> Provided data
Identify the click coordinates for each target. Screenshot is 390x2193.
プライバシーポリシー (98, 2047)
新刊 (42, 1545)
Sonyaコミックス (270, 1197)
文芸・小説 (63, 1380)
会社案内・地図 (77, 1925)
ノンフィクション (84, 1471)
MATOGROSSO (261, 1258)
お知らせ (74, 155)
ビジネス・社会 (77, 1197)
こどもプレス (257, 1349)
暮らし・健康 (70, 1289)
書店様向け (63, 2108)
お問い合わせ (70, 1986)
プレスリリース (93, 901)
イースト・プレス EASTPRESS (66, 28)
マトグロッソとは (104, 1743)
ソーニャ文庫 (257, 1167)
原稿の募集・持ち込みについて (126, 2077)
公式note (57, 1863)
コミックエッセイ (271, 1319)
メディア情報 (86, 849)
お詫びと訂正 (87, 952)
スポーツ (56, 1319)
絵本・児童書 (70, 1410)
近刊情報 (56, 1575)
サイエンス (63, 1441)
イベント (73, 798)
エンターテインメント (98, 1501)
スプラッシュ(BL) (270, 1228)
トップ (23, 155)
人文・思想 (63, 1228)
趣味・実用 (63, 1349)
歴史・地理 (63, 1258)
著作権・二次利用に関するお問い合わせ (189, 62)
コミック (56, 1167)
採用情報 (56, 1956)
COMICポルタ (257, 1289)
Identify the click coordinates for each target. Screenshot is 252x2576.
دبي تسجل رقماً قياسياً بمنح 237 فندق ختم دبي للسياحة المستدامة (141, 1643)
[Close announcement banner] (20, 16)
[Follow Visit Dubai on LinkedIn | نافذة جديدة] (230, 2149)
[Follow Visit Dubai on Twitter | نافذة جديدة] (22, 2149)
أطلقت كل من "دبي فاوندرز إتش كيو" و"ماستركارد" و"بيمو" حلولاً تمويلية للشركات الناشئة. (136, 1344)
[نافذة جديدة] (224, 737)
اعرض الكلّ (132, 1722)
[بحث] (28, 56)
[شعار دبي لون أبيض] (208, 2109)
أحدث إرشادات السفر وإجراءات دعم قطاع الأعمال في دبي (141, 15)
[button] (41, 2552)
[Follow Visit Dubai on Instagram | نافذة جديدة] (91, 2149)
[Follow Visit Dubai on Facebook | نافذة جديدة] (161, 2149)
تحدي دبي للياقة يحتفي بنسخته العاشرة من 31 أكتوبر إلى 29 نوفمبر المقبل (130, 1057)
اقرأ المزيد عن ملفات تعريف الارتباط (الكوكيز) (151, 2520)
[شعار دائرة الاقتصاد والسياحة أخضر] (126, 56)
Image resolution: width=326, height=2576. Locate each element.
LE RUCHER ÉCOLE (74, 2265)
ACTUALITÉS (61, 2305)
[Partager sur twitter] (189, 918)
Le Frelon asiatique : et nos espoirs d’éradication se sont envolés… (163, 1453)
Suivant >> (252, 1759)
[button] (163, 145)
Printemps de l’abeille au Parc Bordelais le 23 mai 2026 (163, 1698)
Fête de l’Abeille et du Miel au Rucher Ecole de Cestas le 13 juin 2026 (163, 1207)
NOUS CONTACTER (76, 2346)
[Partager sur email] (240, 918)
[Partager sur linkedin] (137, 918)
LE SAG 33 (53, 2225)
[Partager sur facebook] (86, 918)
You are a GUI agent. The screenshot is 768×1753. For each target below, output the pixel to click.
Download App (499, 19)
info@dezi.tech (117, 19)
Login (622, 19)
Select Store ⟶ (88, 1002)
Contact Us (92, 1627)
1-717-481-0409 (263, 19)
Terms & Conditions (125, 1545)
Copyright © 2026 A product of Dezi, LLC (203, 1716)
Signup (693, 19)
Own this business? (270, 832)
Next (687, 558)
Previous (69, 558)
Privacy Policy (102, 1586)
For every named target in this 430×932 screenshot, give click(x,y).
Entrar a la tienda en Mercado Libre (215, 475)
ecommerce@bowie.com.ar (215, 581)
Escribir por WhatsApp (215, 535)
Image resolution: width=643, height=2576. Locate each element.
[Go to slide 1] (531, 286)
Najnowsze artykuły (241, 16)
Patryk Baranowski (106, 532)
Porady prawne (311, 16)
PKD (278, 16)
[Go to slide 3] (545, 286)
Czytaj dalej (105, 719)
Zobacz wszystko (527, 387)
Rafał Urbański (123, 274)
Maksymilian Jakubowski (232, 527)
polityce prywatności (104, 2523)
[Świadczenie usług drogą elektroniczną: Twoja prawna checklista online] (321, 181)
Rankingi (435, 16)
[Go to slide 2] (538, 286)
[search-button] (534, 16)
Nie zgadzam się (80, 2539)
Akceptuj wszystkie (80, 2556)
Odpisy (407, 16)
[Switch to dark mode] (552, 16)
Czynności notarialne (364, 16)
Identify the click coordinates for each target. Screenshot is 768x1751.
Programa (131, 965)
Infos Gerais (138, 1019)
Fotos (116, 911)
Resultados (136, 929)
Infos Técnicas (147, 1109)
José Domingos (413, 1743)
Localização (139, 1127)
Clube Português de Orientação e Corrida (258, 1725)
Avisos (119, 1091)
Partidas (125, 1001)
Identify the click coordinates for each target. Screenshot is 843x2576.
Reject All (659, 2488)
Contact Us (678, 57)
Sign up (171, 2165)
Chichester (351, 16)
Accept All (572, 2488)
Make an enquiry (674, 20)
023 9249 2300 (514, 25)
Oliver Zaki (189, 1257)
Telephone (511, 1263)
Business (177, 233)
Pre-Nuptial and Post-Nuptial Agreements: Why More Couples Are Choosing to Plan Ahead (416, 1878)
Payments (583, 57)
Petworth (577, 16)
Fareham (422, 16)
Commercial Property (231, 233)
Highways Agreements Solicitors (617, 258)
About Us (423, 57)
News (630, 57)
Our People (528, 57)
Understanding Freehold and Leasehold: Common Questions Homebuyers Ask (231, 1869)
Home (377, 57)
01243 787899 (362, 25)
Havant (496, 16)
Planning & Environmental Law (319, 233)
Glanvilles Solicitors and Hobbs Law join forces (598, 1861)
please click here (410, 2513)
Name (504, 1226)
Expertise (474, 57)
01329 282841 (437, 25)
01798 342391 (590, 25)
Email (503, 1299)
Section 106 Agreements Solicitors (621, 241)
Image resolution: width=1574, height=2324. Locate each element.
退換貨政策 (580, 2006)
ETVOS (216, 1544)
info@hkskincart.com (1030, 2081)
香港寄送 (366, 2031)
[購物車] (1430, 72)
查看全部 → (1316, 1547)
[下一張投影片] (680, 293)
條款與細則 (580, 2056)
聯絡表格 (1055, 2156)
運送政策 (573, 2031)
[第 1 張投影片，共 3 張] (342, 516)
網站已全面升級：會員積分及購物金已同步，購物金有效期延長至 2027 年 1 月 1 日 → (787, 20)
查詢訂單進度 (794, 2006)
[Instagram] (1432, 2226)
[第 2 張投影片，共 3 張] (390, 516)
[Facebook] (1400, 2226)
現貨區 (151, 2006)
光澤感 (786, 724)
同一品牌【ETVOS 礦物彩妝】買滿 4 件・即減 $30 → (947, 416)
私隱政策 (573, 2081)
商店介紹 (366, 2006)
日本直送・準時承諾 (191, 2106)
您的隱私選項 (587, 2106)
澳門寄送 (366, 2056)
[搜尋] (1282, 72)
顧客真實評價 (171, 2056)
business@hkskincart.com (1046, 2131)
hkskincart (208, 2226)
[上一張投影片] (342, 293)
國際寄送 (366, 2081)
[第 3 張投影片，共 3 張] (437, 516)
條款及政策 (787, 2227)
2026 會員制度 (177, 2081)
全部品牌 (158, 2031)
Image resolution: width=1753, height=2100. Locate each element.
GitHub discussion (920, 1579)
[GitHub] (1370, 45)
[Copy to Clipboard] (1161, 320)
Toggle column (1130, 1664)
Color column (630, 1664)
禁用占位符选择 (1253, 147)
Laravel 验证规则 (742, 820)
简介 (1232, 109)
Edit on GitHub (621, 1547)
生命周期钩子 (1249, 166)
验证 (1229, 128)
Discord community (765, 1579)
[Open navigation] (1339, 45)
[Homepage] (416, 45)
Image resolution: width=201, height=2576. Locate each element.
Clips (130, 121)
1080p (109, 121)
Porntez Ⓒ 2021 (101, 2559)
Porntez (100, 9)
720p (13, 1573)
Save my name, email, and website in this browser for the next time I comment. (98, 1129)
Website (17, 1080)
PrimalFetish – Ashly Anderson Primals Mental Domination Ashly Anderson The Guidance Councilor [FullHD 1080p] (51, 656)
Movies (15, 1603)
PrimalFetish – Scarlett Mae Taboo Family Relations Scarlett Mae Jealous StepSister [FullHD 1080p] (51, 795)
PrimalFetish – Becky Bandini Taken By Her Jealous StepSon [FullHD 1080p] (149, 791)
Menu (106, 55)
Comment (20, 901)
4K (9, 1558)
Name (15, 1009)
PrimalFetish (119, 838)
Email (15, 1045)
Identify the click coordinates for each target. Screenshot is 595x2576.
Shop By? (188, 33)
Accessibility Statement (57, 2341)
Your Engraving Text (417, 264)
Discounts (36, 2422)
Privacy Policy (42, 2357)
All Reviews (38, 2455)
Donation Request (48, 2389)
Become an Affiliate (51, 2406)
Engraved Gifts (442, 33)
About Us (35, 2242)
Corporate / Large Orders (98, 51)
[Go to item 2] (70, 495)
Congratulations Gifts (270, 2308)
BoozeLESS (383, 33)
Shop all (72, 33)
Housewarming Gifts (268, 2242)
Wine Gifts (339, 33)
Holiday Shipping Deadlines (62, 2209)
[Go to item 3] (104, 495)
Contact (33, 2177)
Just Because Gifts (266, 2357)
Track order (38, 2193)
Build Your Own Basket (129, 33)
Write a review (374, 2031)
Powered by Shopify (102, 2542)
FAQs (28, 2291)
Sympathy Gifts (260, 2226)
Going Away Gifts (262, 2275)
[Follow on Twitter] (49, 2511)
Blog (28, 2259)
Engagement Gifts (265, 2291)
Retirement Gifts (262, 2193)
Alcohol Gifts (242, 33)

> Task to complete
Please repeat word for word the lines above that run from the beginning through the line containing "採用情報 (56, 1956)", keeping both the first and that last line.

> Answer box
Identify the click coordinates for each target. Screenshot is 390x2193.
プライバシーポリシー (98, 2047)
新刊 (42, 1545)
Sonyaコミックス (270, 1197)
文芸・小説 (63, 1380)
会社案内・地図 (77, 1925)
ノンフィクション (84, 1471)
MATOGROSSO (261, 1258)
お知らせ (74, 155)
ビジネス・社会 (77, 1197)
こどもプレス (257, 1349)
暮らし・健康 (70, 1289)
書店様向け (63, 2108)
お問い合わせ (70, 1986)
プレスリリース (93, 901)
イースト・プレス EASTPRESS (66, 28)
マトグロッソとは (104, 1743)
ソーニャ文庫 (257, 1167)
原稿の募集・持ち込みについて (126, 2077)
公式note (57, 1863)
コミックエッセイ (271, 1319)
メディア情報 (86, 849)
お詫びと訂正 (87, 952)
スポーツ (56, 1319)
絵本・児童書 (70, 1410)
近刊情報 (56, 1575)
サイエンス (63, 1441)
イベント (73, 798)
エンターテインメント (98, 1501)
スプラッシュ(BL) (270, 1228)
トップ (23, 155)
人文・思想 (63, 1228)
趣味・実用 (63, 1349)
歴史・地理 (63, 1258)
著作権・二次利用に関するお問い合わせ (189, 62)
コミック (56, 1167)
採用情報 (56, 1956)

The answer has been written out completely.